Balanced cross-entropy is robust, easily integrated, and computationally efficient (constant-factor overhead). Its efficacy, however, is context-dependent; in certain settings (medical segmentation), region-based losses or spatially-aware weighting can outperform vanilla BCE (Hosseini et al., 2024).

6. Methodological Extensions and Limitations

Weighted BCE’s main limitations are: need for per-dataset hyperparameter tuning, lack of adaptation to instance-level difficulty, and potential gradient instability for ultra-rare categories. Advanced losses such as GLA/GCA, distribution-balanced, and IoU-balanced BCE sharpen the error–label, classification–localization, or sample–class correspondence and exhibit improved theoretical or empirical properties (Cortes et al., 30 Dec 2025, Wu et al., 2019). Hybrid schemes incorporating negative-tolerant regularization or combining BCE with region-based losses can maximize rare-class recall without sacrificing overall accuracy (Wu et al., 2020, Hosseini et al., 2024).

Automated or meta-learned balancing (as in Meta-Balanced Softmax) offers further avenues to tune trade-offs dynamically (Jodelet et al., 2021). For non-i.i.d. data streams, periodic reestimation of priors or more adaptive schemes may become necessary.

7. Summary and Outlook

Balanced cross-entropy loss and its variants provide a rigorous, theoretically grounded, and empirically validated framework to mitigate class imbalance in modern deep learning. By modulating per-class contributions, BCE enhances fairness, minority class accuracy, and overall balanced error under a variety of regimes—object detection, incremental learning, segmentation, and multi-label settings.
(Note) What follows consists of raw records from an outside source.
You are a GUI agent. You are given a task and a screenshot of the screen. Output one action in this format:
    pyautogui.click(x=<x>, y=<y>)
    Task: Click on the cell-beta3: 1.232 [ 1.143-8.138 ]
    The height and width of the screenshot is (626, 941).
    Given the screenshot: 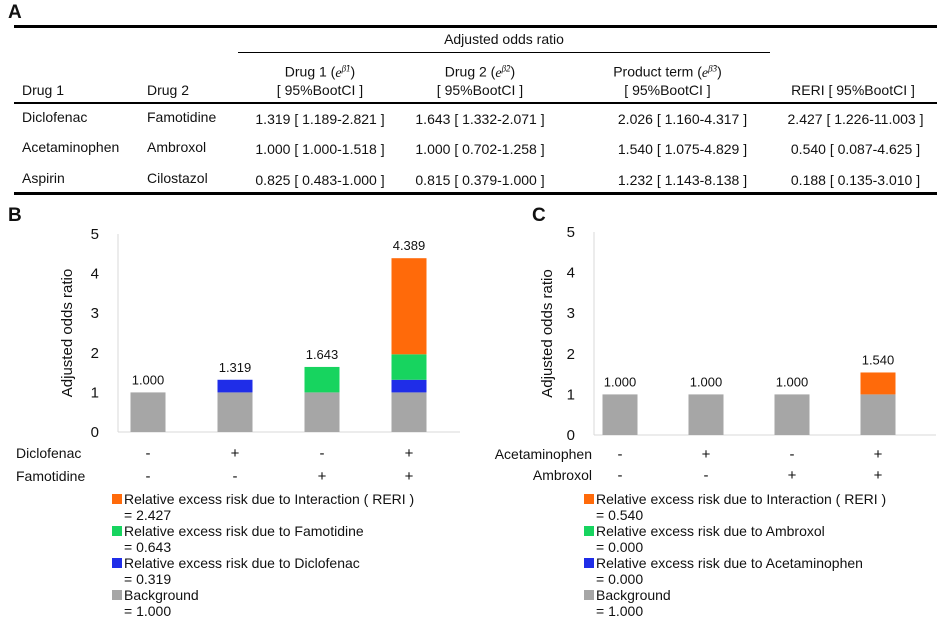 What is the action you would take?
    pyautogui.click(x=682, y=180)
    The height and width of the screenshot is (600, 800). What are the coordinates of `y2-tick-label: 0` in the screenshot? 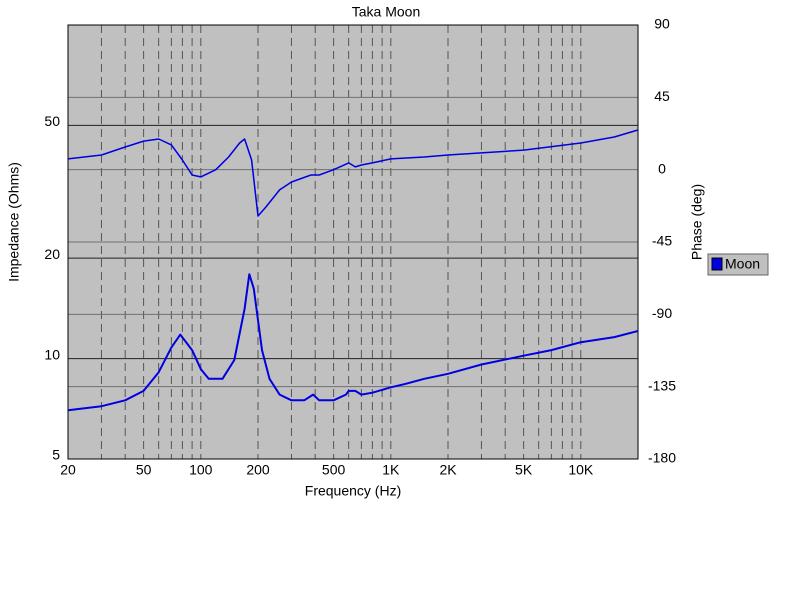 It's located at (662, 168).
Continuing developments include logit-adjusted, softmax-adjusted, and spatially-localized extensions, each addressing specific structural limitations of basic BCE. Calibration of balancing strategies to dataset statistics and application requirements remains an active area of research (Phan et al., 2020, Hosseini et al., 2024, Cortes et al., 30 Dec 2025, Behnia et al., 2023, Jodelet et al., 2021, Qin et al., 2021, Wu et al., 2020).